Data items
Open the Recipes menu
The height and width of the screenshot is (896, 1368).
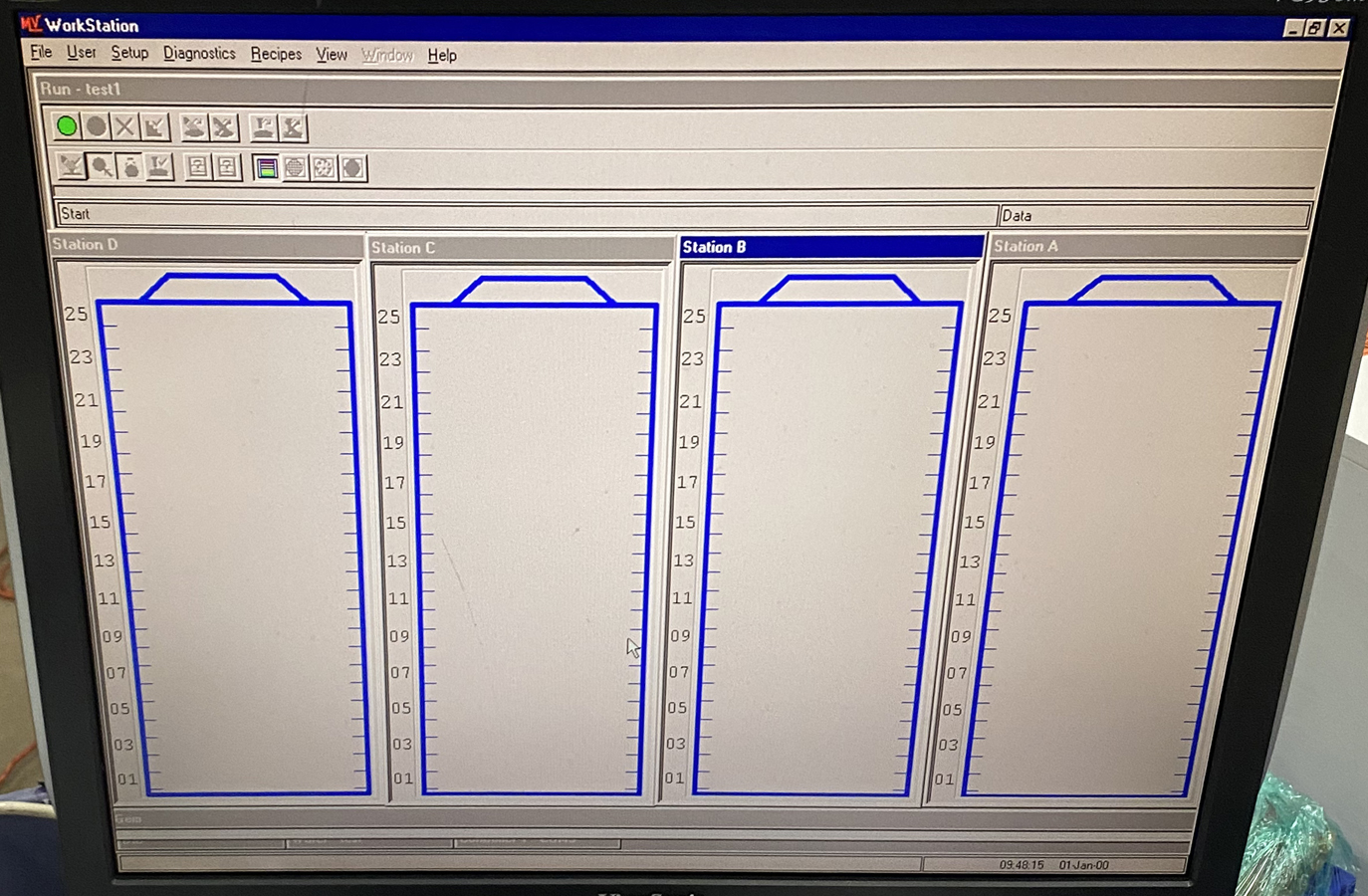[x=276, y=55]
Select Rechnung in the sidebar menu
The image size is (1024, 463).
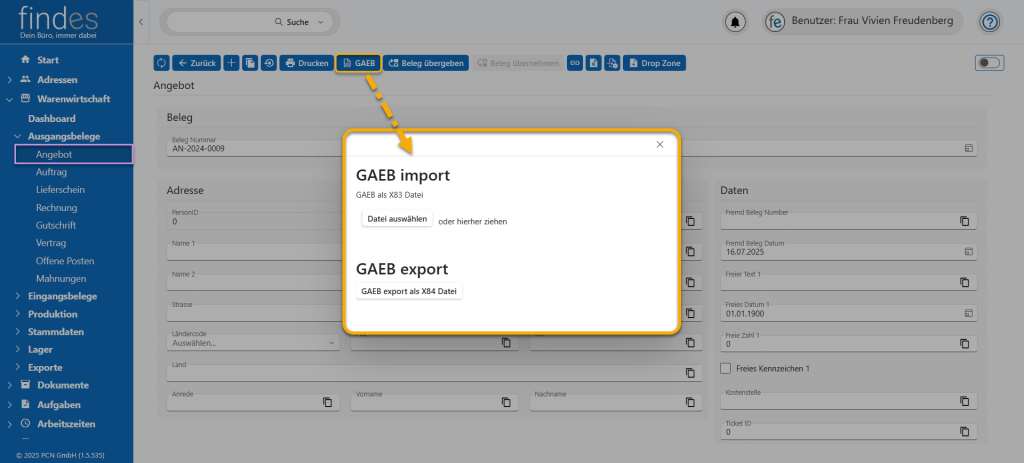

Action item
Filter the entries above and copy only the lines that hold "menu".

Answer space
Open the Recipes menu
Select Rechnung in the sidebar menu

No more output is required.